[Opening Materials provided section]

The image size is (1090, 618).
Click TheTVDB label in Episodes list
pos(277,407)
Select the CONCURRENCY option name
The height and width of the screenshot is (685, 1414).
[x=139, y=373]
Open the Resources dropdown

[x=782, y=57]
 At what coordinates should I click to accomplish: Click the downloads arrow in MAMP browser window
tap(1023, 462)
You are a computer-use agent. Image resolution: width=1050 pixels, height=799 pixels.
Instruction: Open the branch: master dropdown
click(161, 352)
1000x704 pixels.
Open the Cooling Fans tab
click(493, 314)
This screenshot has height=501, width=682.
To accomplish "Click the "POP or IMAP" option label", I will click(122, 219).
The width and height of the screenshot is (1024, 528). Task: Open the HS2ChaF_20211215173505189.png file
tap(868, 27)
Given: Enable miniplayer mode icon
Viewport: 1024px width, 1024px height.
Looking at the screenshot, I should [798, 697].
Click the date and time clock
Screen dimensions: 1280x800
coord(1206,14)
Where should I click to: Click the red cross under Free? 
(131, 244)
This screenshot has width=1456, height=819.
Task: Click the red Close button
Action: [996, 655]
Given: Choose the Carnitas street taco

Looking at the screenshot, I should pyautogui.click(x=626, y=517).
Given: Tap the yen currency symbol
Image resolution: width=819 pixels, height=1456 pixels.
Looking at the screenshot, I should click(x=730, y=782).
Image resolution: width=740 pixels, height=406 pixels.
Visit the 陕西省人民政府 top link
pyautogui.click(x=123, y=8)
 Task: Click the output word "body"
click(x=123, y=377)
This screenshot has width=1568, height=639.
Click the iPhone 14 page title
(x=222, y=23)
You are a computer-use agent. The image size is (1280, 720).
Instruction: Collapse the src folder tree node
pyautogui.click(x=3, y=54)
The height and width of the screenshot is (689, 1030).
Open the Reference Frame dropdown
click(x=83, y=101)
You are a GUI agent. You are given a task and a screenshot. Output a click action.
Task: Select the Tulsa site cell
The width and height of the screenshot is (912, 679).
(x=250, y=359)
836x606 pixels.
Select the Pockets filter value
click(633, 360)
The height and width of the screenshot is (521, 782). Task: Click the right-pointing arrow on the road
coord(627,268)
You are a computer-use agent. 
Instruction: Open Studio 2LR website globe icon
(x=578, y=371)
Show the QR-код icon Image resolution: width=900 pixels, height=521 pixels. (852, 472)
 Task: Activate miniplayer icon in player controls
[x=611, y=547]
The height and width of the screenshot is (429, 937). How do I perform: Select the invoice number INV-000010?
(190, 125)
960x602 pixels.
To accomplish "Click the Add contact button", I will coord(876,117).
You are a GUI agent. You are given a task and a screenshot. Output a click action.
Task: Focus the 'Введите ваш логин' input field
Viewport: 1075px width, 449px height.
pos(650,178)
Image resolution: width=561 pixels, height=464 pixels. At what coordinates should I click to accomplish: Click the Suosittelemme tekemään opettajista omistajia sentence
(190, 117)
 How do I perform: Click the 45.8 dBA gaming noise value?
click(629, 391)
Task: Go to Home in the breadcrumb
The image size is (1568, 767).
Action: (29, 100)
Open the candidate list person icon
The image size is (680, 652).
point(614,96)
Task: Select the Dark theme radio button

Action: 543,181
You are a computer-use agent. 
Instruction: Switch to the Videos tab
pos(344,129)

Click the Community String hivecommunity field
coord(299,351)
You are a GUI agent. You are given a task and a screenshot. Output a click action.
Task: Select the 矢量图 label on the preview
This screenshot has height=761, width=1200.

[Closing Materials provided section]

→ Task directions: Copy each record exactly, leaving nothing out.

→ Solution for this task:
The image size is (1090, 618).
Click TheTVDB label in Episodes list
pos(277,407)
Select the CONCURRENCY option name
The height and width of the screenshot is (685, 1414).
[x=139, y=373]
Open the Resources dropdown

[x=782, y=57]
 At what coordinates should I click to accomplish: Click the downloads arrow in MAMP browser window
tap(1023, 462)
You are a computer-use agent. Image resolution: width=1050 pixels, height=799 pixels.
Instruction: Open the branch: master dropdown
click(161, 352)
1000x704 pixels.
Open the Cooling Fans tab
click(493, 314)
This screenshot has height=501, width=682.
To accomplish "Click the "POP or IMAP" option label", I will click(122, 219).
The width and height of the screenshot is (1024, 528). Task: Open the HS2ChaF_20211215173505189.png file
tap(868, 27)
Given: Enable miniplayer mode icon
Viewport: 1024px width, 1024px height.
Looking at the screenshot, I should [798, 697].
Click the date and time clock
Screen dimensions: 1280x800
coord(1206,14)
Where should I click to: Click the red cross under Free? 
(131, 244)
This screenshot has width=1456, height=819.
Task: Click the red Close button
Action: [996, 655]
Given: Choose the Carnitas street taco

Looking at the screenshot, I should pyautogui.click(x=626, y=517).
Given: Tap the yen currency symbol
Image resolution: width=819 pixels, height=1456 pixels.
Looking at the screenshot, I should click(x=730, y=782).
Image resolution: width=740 pixels, height=406 pixels.
Visit the 陕西省人民政府 top link
pyautogui.click(x=123, y=8)
 Task: Click the output word "body"
click(x=123, y=377)
This screenshot has width=1568, height=639.
Click the iPhone 14 page title
(x=222, y=23)
You are a computer-use agent. The image size is (1280, 720).
Instruction: Collapse the src folder tree node
pyautogui.click(x=3, y=54)
The height and width of the screenshot is (689, 1030).
Open the Reference Frame dropdown
click(x=83, y=101)
You are a GUI agent. You are given a task and a screenshot. Output a click action.
Task: Select the Tulsa site cell
The width and height of the screenshot is (912, 679).
(x=250, y=359)
836x606 pixels.
Select the Pockets filter value
click(633, 360)
The height and width of the screenshot is (521, 782). Task: Click the right-pointing arrow on the road
coord(627,268)
You are a computer-use agent. 
Instruction: Open Studio 2LR website globe icon
(x=578, y=371)
Show the QR-код icon Image resolution: width=900 pixels, height=521 pixels. (852, 472)
 Task: Activate miniplayer icon in player controls
[x=611, y=547]
The height and width of the screenshot is (429, 937). How do I perform: Select the invoice number INV-000010?
(190, 125)
960x602 pixels.
To accomplish "Click the Add contact button", I will coord(876,117).
You are a GUI agent. You are given a task and a screenshot. Output a click action.
Task: Focus the 'Введите ваш логин' input field
Viewport: 1075px width, 449px height.
pos(650,178)
Image resolution: width=561 pixels, height=464 pixels. At what coordinates should I click to accomplish: Click the Suosittelemme tekemään opettajista omistajia sentence
(190, 117)
 How do I perform: Click the 45.8 dBA gaming noise value?
click(629, 391)
Task: Go to Home in the breadcrumb
The image size is (1568, 767).
Action: (29, 100)
Open the candidate list person icon
The image size is (680, 652).
point(614,96)
Task: Select the Dark theme radio button

Action: 543,181
You are a computer-use agent. 
Instruction: Switch to the Videos tab
pos(344,129)

Click the Community String hivecommunity field
coord(299,351)
You are a GUI agent. You are given a task and a screenshot. Output a click action.
Task: Select the 矢量图 label on the preview
This screenshot has height=761, width=1200.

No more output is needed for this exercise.